■ Required work
**a)** Set down the part of the passage on cabinet appointments that begins at the words "On April 4 five" and stops after the words "allocated water resources.", copying it word for word.
**b)** According to the passage on cabinet appointments, how long had the post of Deputy Prime Minister remained vacant before Ishaq Dar was appointed to it?

On April 4 five portfolios were assigned to different federal ministers previously held by the prime minister, Aleem Khan was given the additional portfolio of communications, Chaudhry Salik Hussain was allocated Religious Affairs and Interfaith Harmony, Rana Tanveer Hussain allocated Food Security & Research, Ahsan Iqbal was allocated inter-provincial coordination and Musadik Malik was allocated water resources.

MNA Ali Pervaiz was appointed as a Minister of State with the allocated portfolios of Finance & Revenue, with an additional portfolio of the Power Division on 17 May.
Foreign Minister Ishaq Dar was appointed Deputy Prime Minister of Pakistan through a notification from the Cabinet Division, this after the post had remained vacant for the past eleven years. Arifa Noor speculated in Dawn this was the result of Nawaz Sharif planning to reassert himself due to Ishaq Dar's "proximity" with Nawaz.

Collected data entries
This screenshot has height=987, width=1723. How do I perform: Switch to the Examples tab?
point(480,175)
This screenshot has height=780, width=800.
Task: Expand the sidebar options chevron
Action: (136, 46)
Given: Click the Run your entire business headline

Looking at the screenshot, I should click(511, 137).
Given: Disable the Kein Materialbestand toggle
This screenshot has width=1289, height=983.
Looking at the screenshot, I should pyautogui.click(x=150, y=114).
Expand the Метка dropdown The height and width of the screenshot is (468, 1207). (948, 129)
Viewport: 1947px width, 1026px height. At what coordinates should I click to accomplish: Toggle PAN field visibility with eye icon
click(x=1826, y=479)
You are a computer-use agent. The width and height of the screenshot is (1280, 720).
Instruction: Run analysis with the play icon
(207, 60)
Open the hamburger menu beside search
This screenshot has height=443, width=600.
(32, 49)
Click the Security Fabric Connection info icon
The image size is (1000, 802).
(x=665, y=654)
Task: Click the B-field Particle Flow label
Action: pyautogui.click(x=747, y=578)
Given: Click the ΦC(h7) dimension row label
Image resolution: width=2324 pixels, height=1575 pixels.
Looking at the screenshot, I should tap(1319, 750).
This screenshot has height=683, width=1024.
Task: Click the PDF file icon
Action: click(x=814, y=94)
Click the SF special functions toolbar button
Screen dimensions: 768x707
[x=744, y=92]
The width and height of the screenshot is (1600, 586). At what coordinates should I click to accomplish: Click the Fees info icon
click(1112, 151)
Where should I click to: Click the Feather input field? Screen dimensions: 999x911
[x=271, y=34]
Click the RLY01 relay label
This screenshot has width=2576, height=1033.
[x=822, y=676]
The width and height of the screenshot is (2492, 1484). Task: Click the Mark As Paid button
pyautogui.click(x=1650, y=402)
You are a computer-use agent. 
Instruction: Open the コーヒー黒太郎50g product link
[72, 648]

■ Exercise responses
**a)**
On April 4 five portfolios were assigned to different federal ministers previously held by the prime minister, Aleem Khan was given the additional portfolio of communications, Chaudhry Salik Hussain was allocated Religious Affairs and Interfaith Harmony, Rana Tanveer Hussain allocated Food Security & Research, Ahsan Iqbal was allocated inter-provincial coordination and Musadik Malik was allocated water resources.

**b)** Eleven years.